**WORK TO BE COMPLETED**
Locate and copy each line in the data that contains the word "computer".

**RECORDS TO USE**
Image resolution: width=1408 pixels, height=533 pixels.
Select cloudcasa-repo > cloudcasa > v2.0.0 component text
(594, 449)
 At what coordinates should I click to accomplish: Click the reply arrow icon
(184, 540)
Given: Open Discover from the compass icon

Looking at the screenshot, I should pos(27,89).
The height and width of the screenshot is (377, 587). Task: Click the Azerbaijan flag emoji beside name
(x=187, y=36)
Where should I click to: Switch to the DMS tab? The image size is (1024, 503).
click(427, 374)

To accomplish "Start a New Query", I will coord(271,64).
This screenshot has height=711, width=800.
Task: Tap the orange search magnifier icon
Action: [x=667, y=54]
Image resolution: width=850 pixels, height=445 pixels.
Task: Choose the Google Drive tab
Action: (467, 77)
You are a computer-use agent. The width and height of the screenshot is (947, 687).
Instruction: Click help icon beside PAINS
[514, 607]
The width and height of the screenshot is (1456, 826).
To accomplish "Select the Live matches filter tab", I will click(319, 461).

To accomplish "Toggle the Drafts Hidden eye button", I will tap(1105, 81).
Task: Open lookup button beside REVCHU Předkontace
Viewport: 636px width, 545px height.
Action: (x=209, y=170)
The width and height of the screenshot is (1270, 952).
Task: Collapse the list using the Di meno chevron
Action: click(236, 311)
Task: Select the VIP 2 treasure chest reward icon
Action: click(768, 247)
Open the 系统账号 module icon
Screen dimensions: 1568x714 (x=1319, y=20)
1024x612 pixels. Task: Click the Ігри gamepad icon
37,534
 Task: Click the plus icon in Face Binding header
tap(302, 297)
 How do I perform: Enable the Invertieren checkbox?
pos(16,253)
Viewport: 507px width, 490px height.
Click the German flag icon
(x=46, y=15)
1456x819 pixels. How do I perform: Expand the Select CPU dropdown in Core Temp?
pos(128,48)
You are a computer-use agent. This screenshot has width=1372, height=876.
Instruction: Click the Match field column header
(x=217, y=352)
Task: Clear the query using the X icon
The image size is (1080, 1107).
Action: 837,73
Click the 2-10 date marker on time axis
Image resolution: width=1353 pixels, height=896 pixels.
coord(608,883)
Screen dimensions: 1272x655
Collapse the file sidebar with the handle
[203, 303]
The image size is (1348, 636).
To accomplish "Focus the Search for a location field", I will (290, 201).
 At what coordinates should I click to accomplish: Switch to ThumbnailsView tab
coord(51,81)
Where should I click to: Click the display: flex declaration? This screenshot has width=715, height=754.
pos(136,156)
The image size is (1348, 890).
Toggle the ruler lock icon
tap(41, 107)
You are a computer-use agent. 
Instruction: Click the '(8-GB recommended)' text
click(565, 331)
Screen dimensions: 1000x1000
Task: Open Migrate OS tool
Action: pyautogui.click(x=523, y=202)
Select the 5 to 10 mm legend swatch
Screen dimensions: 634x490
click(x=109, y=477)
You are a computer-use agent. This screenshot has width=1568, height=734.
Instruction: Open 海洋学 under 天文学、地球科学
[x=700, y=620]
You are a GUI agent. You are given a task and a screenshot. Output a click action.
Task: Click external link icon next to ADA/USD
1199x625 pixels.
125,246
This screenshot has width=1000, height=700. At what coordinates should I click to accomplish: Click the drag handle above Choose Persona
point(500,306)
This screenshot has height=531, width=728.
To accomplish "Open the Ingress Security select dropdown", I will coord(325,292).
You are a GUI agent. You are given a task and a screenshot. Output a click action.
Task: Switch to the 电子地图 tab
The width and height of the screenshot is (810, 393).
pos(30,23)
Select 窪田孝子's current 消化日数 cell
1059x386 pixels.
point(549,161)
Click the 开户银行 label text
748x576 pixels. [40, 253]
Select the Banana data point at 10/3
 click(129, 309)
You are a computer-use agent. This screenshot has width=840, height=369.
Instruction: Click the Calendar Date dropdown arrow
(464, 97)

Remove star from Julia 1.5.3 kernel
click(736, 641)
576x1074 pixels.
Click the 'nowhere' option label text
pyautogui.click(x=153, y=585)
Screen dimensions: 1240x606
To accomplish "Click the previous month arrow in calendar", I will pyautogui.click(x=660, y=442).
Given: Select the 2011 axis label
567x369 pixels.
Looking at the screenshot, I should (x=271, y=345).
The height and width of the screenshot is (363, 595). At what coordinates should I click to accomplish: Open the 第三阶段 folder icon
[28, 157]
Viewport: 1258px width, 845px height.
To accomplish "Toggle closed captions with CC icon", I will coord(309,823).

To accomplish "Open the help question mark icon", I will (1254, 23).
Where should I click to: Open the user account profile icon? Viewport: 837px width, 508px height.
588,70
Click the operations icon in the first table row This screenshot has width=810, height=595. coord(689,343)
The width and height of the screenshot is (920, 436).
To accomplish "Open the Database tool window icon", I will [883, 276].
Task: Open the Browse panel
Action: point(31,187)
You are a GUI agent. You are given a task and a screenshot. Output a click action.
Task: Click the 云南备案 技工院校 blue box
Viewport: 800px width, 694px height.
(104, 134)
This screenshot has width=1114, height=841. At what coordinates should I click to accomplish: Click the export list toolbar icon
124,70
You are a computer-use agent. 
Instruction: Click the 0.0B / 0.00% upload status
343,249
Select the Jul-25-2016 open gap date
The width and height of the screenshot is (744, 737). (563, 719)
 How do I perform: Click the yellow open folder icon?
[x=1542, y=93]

**ANSWER BOX**
You are a computer-use agent. The width and height of the screenshot is (947, 687).
You are a computer-use agent. This screenshot has width=1372, height=876.
You are a computer-use agent. 
You are a computer-use agent. This screenshot has width=1568, height=734.
You are a computer-use agent. This screenshot has width=840, height=369.
You are a computer-use agent. 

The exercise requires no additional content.